A consciousness brushes gently against mine, awakening me. I feel the wind in my limbs, gentle water gurgling around my deepest roots, ice locked around my trunk. The north wind drives ice and snow around me, but I am not cold. All is as it should be in the forest during winter. So, what awakens me?

The touch comes again, mind to mind. Words form. "Wake up, Spruce. See what we found."

I come fully awake and leave my tree. My skin is brown, the color of bark, and my hair is the silvery blue-green of Colorado blue spruce. I am wearing only a thin sleeveless shift, white as the driven snow, from my neck to the bottom of my buttocks. North Wind whistles at me mischievously, and flips my hem to reveal the matching thong panties. My nipples poke out from my breasts like strawberries.

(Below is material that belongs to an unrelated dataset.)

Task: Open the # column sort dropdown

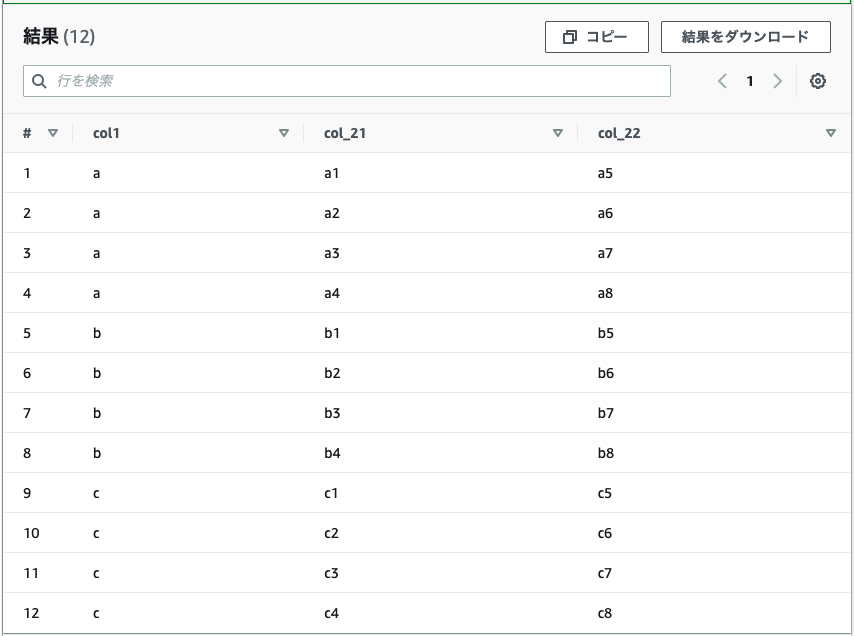Action: 54,132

"Yes, Sisters," I call out. "What is it?"

Several gray forms materialize from the driving snow and ice, a pack of timber wolves. The pack leader, a huge female, is carrying a bundle in her powerful, sensitive jaws. She lays the bundle in the snow at my feet. I kneel, finding a human child of about six springs, a little boy.

"Oh!" I cry, "What happened?"

One part of my mind touches the child's. He's alive, but just barely and not for much longer. I feel his life-force flickering, flickering, almost gone. Another part of my mind listens to the pack leader, intrepreting the images from her mind: An old truck. The blizzard. Parents and this child. A wreck. The adults dead. The wolves, drawn by the frightened cries of the child.

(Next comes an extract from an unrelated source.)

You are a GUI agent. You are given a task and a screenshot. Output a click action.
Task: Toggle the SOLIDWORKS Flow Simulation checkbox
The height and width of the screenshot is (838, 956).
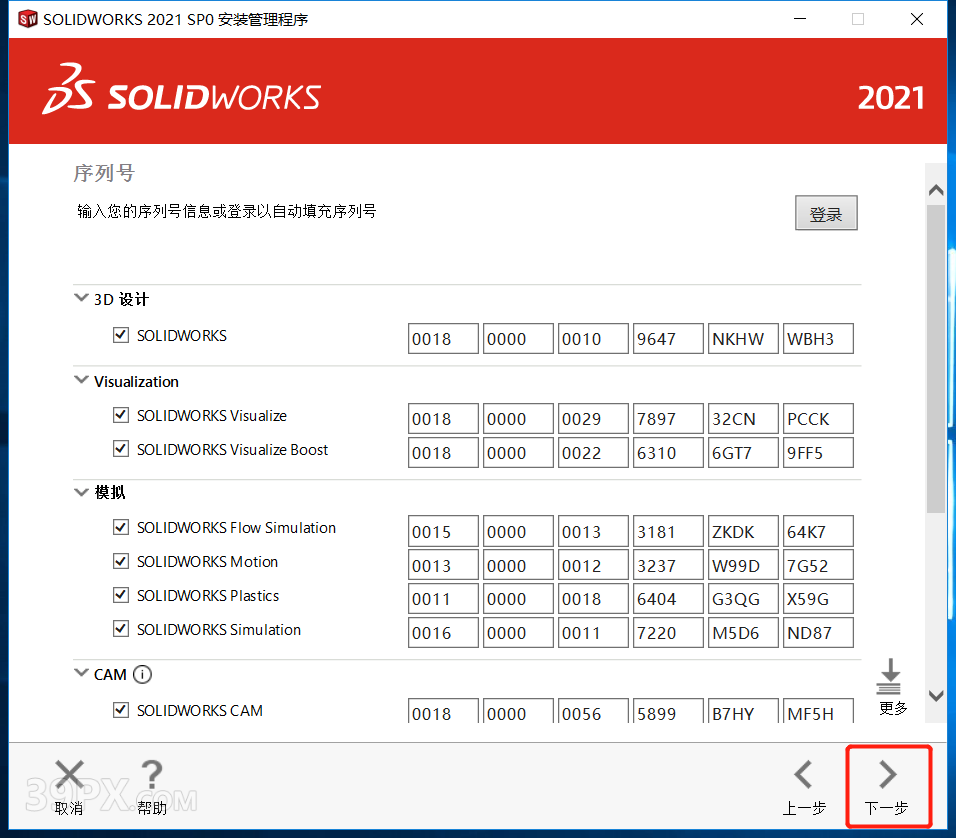pyautogui.click(x=121, y=528)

I feel his tiny life-force as it flickers, almost out. What can I do? This little body, unlike mine or my forest friends, cannot take the cold or the wind or the snow. And I can feel the hunger in his little belly. He cannot eat meat like the wolves, nor grasses like the deer! And it's the wrong season for my forest friends to give him milk! I begin to weep, the tears freezing as soon as they form.

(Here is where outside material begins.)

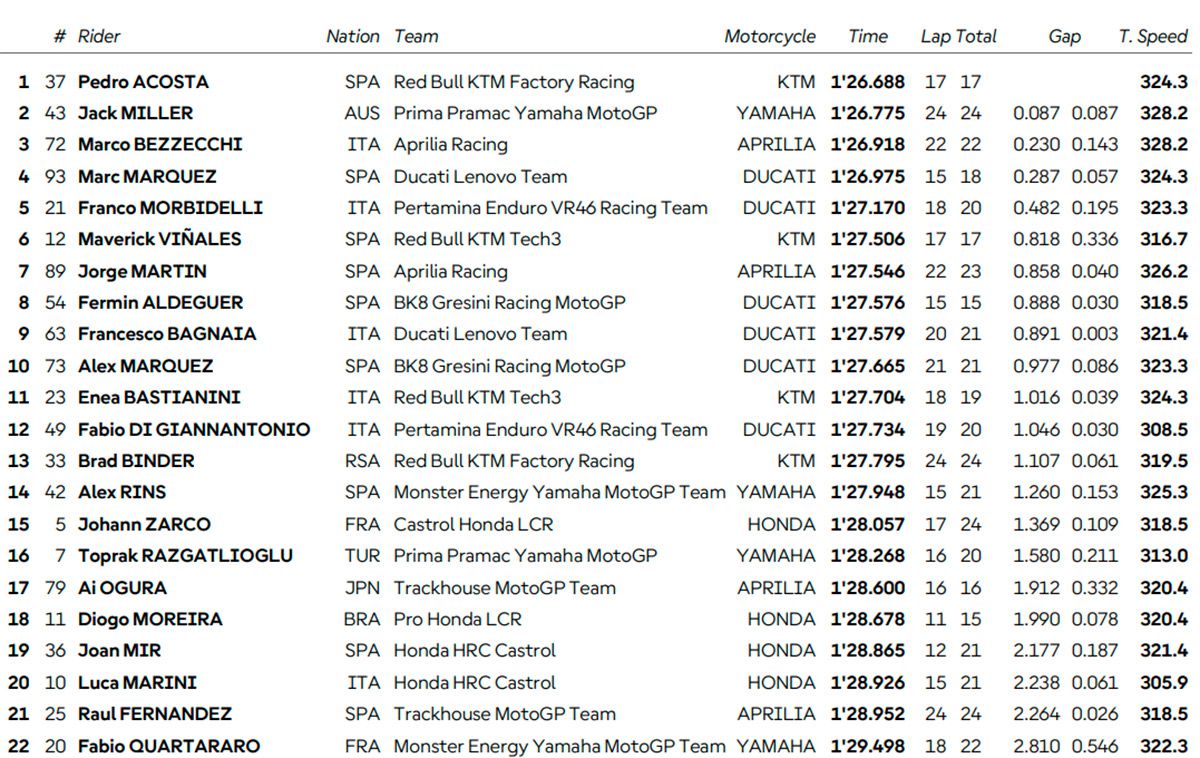Open Francesco BAGNAIA's rider entry
The image size is (1200, 758).
[x=167, y=334]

Suddenly, I know what we can do. Just a short way off is a sapling, one of my daughters. Fifteen springs ago there was a flood. The waters picked up one of my cones, carried it off a ways, then planted it in good rich flood-silt. The cone has sprouted and grown, and is now a healthy sapling.

Holding the child's life-force in his body with my own will, I hurry to my daughter the sapling. The pack knows what I am doing, and joins it's will to mine. His hands and arms stretch upward, toward the sky; his feet and legs stretch downward toward the good earth, and the tiny cold body slowly vanishes into the tree. There is no more we can do. The wolves return to their lair, and I to my interrupted winter nap.

The seasons change.

I awaken slowly, as is the way with trees, feeling the snow melt from my needles and fall from my branches. I come from my tree, feeling the gentle south wind tease my hair and swirl around my legs and under my shift. South Wind, though gentler, in no less mischievous than her North Wind sibling. I hurry to my daughter, my mind reaching into the tree and calling to the little boy I had left there.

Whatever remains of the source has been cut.